いまはほとんど姿を消した「活版印刷」ゆかりの地をゆっくり探訪したり、印刷がらみの話題を提供します。

五島の堂崎教会にて

2011-07-12 17:35:55 | 活版印刷のふるさと紀行
 教会の前で食べ物の話は不謹慎と承知はしていますが五島牛の味は
松阪にひけはとりません。
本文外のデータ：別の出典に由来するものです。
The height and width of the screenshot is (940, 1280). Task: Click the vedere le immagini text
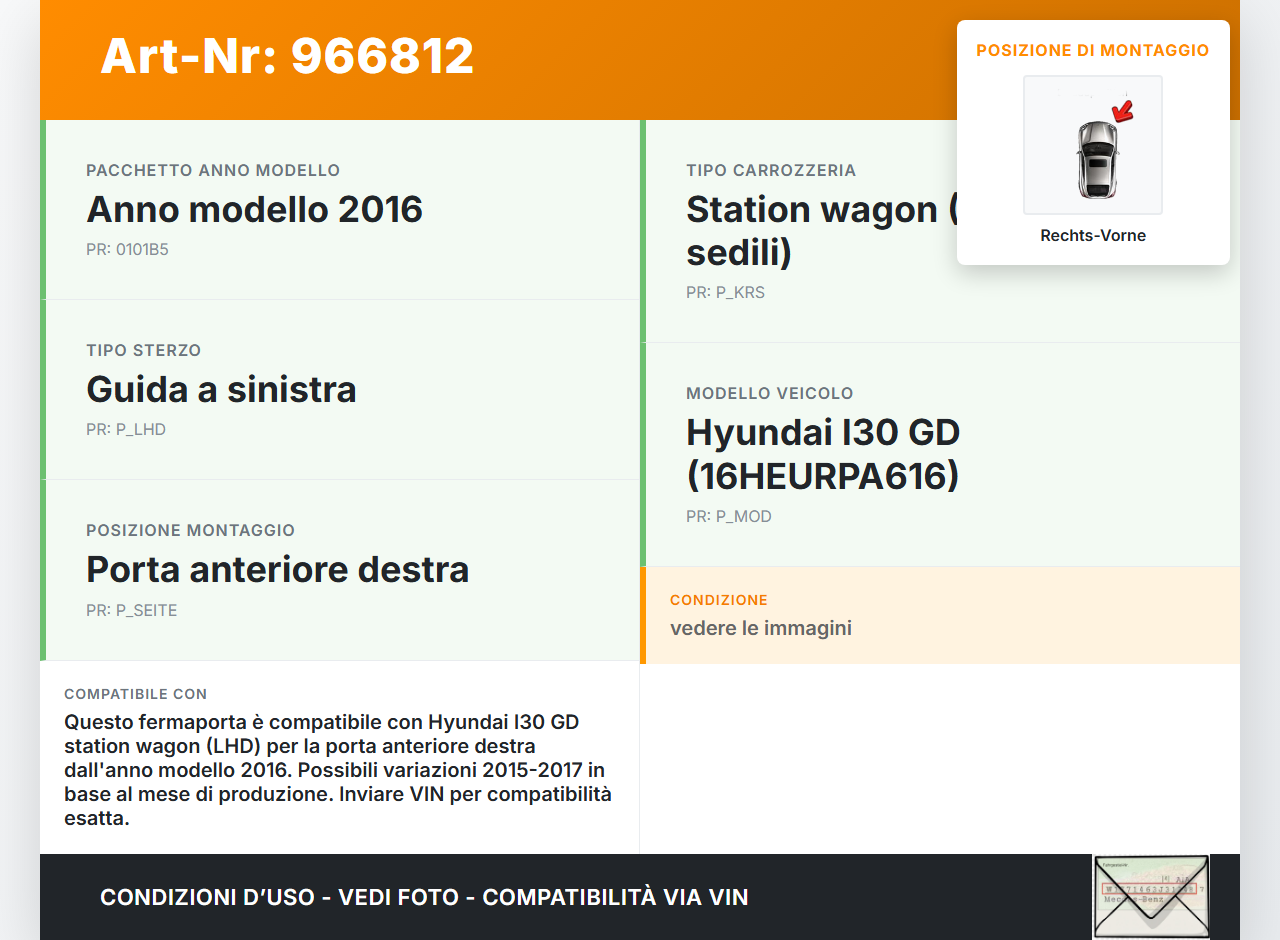click(x=760, y=628)
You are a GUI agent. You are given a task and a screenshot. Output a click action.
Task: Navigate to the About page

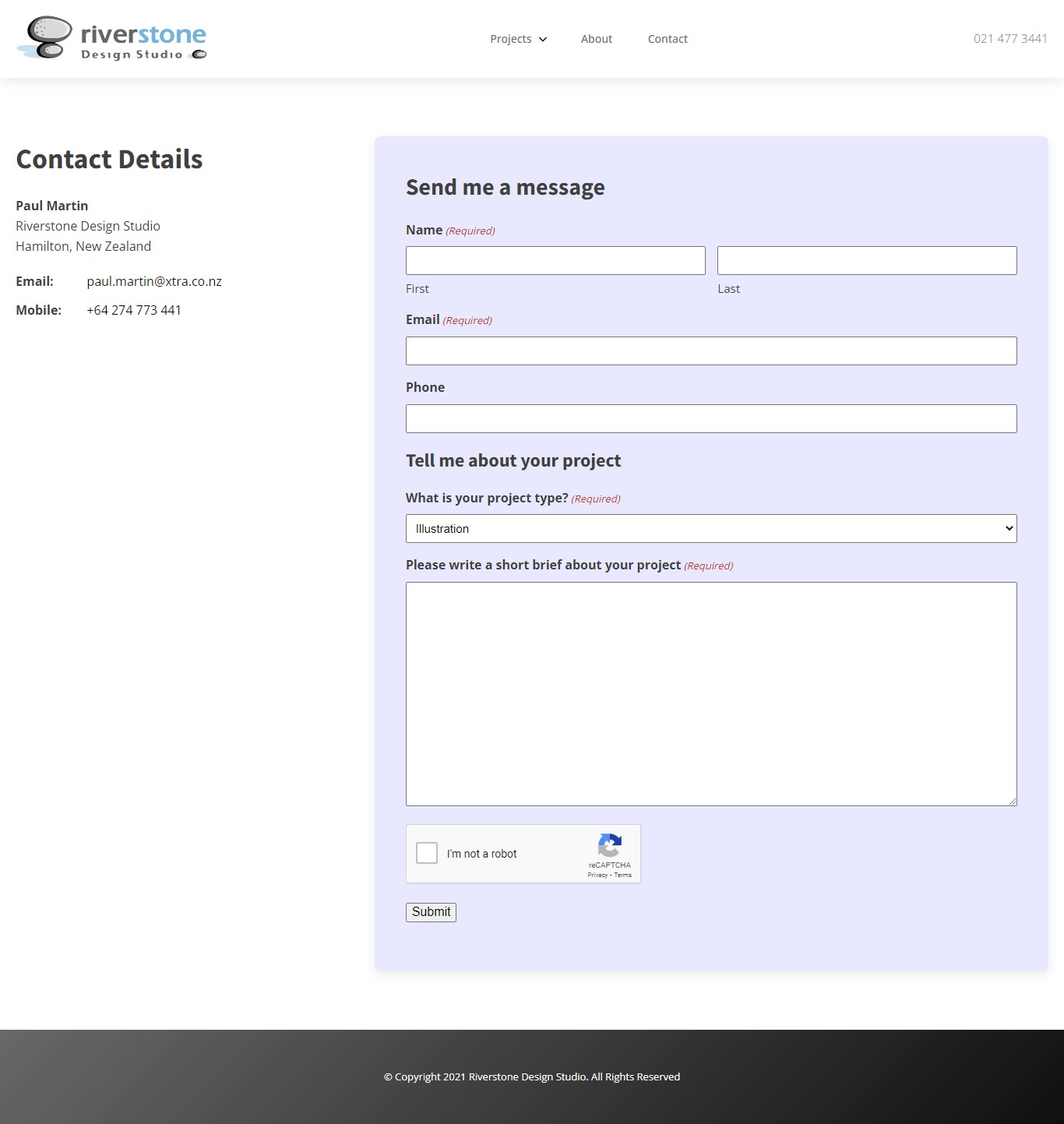coord(596,39)
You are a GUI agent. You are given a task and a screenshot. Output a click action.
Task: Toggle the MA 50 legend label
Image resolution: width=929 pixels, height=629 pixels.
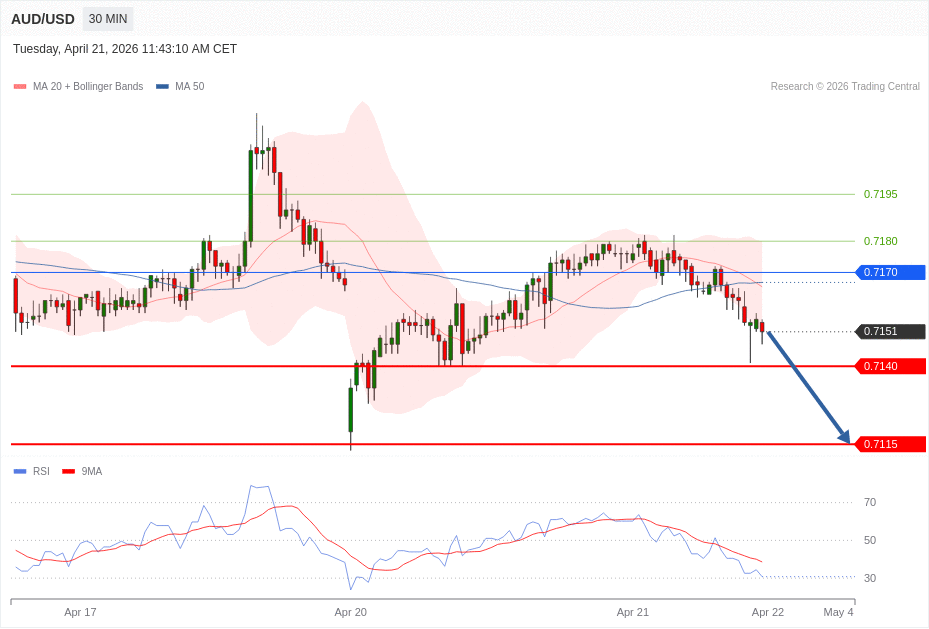point(189,87)
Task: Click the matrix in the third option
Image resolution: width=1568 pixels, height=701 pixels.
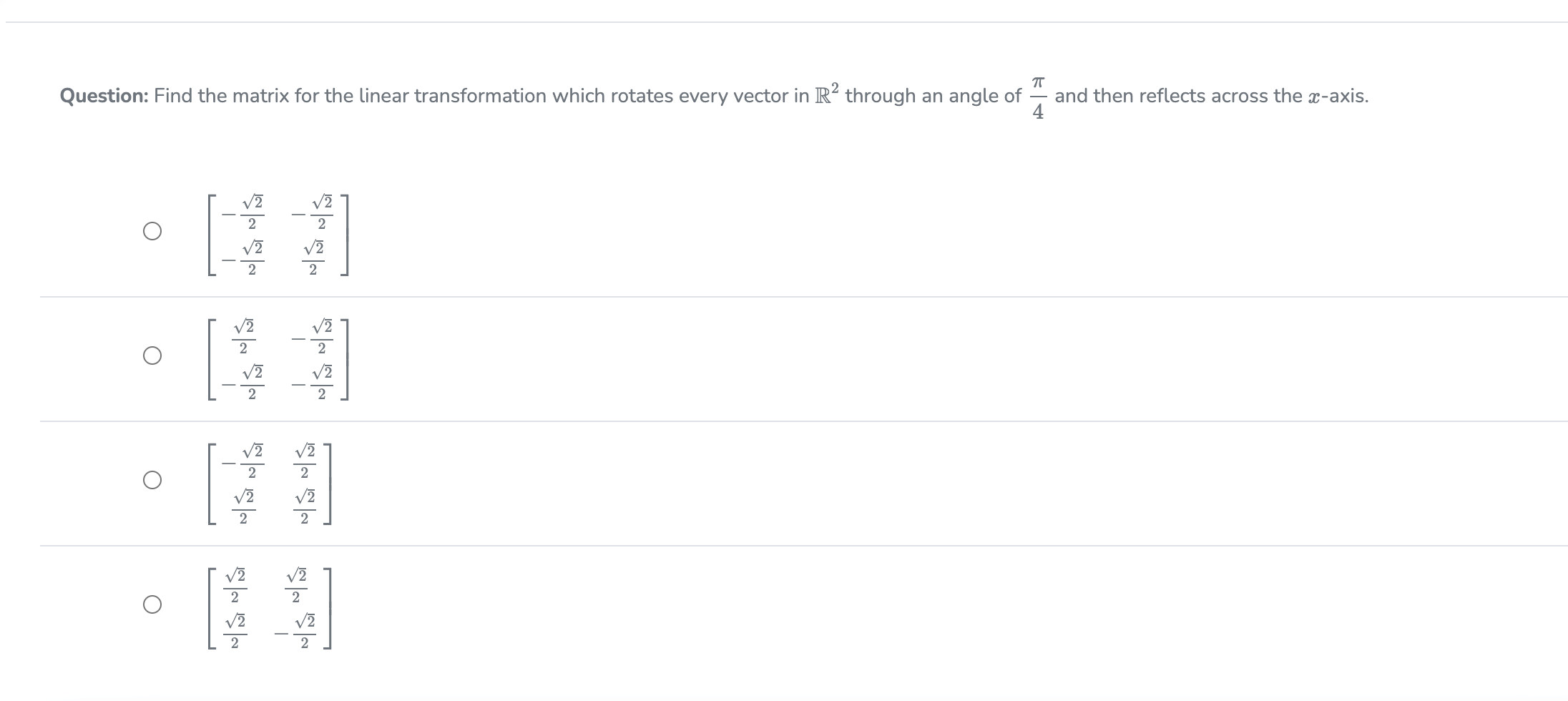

炉端で焼いた串焼きに五島の柚子胡椒をつけて
頬張ると思わず「シアワセ」。

 五島にもカラスが朝早く道路に群れていて、こちらはややガッカリ。
五島列島の教会めぐりは人気ツアーのひとつですが、堂崎教会でイルマン・
ロレンソの布教の種まき時代から弾圧時代、そしてこの教会ができた明治の
復活時代まで五島のキリシタンの歩みを資料館でひも解くのは勉強になりま
す。

 明治6年の解禁からわずか4年後に神父が常駐するようになり、隠れキリ
シタンがこぞって信仰を復活させた島、最初に教会を建てたマルマン神父、
いまもゴチックの天主堂の荘厳さを伝えてくれる明治12年にペルー神父が
手がけた教会建築。この水辺の教会はまだ我々が知らない歴史を秘めていそ
うです。

 堂崎教会は『日本26聖人に捧げられた教会』でもあります。
二十六聖人のひとりに、この五島出身でドラードや四人の少年使節よりも
10年ほどあとに生まれた聖ヨハネ五島がおります。小さいうちに長崎に出て
セミナリヨに入り、志岐のセミナリヨでも学んでいます。志岐は工芸科目が
多かったので、あるいは美術や印刷を履修していたかもしれません。

 不幸にして19歳で大坂でとらえられ、あの二十六人のひとりとして、長崎
まで800キロ、33日間、真冬の行軍を強いられます。多分、とちゅうで耳を
そがれたはずです。西坂で処刑されたのは1597年2月5日ですから、秀吉が
亡くなる1年前、まだ、かろうじてキリシタン版が長崎で印刷されていたころ
です。
 
 堂崎に聖ヨハネ五島の十字架にくくりつけられた像がありますが、19歳と
いう若さのせいか彼の歩んだ道がつまびらかでないのは残念です。